Would you copy every record exactly as it stands and drop the pictures?

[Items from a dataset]

----

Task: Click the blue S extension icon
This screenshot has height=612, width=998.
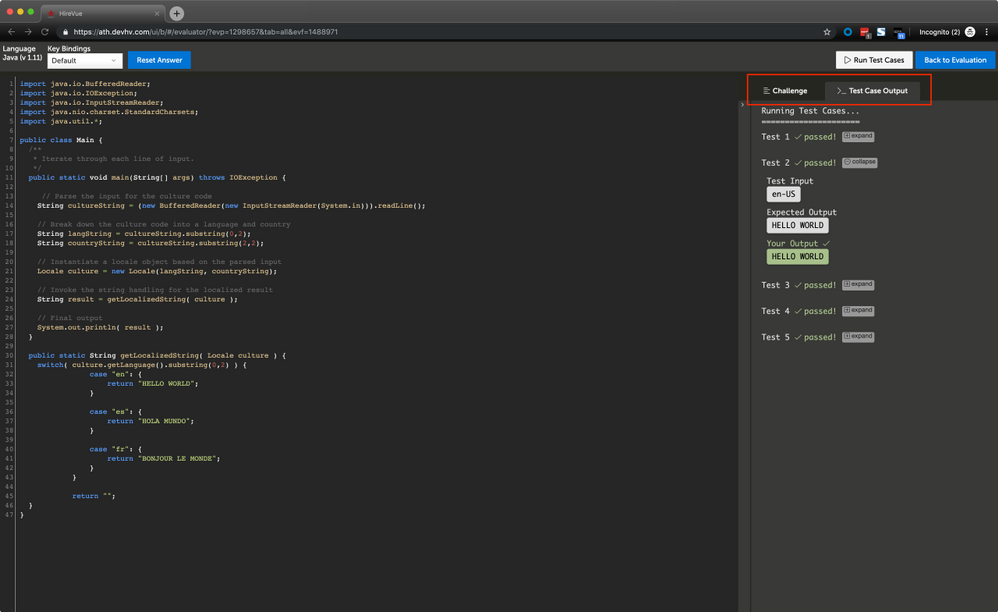Action: click(x=881, y=32)
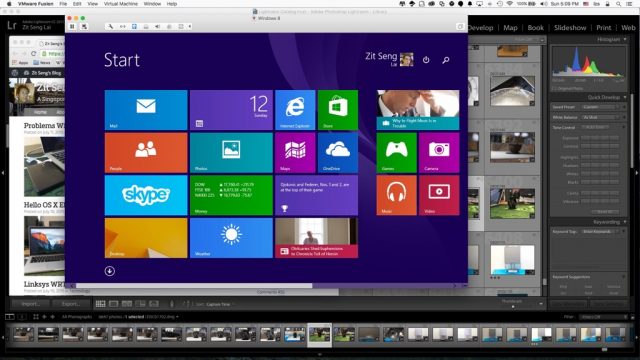
Task: Switch to the Map module
Action: [x=510, y=28]
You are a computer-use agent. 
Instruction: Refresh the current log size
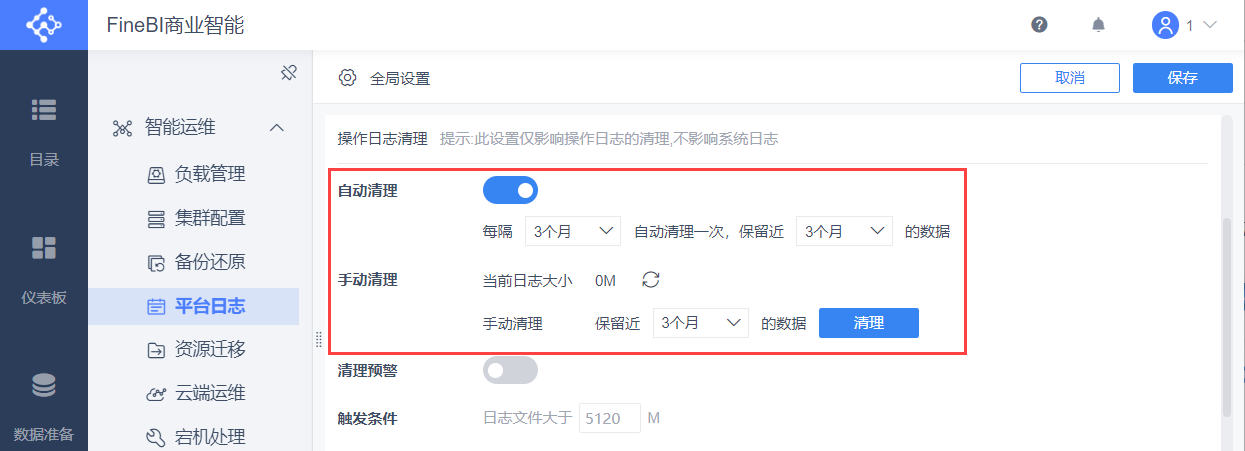651,280
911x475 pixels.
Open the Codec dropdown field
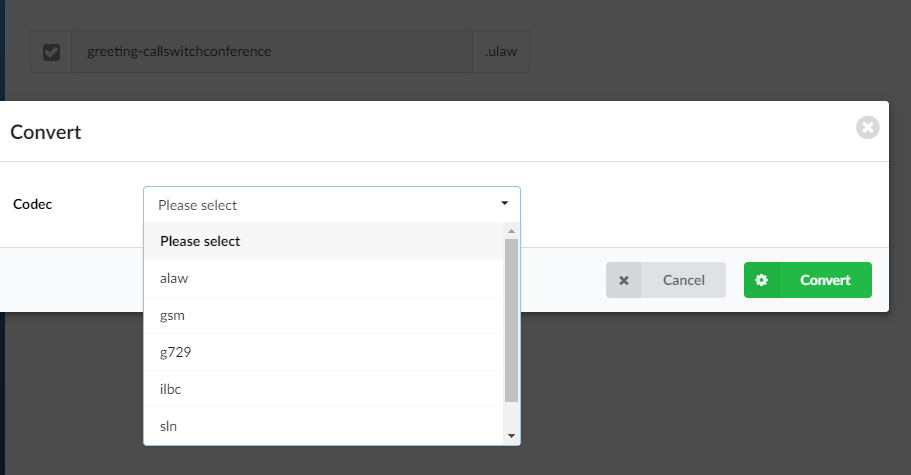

----

- [WRITTEN ANSWER]
Task: Click the blue S extension icon
This screenshot has height=612, width=998.
Action: click(x=881, y=32)
Task: Switch to the Map module
Action: [x=510, y=28]
You are a computer-use agent. 
Instruction: Refresh the current log size
651,280
911x475 pixels.
Open the Codec dropdown field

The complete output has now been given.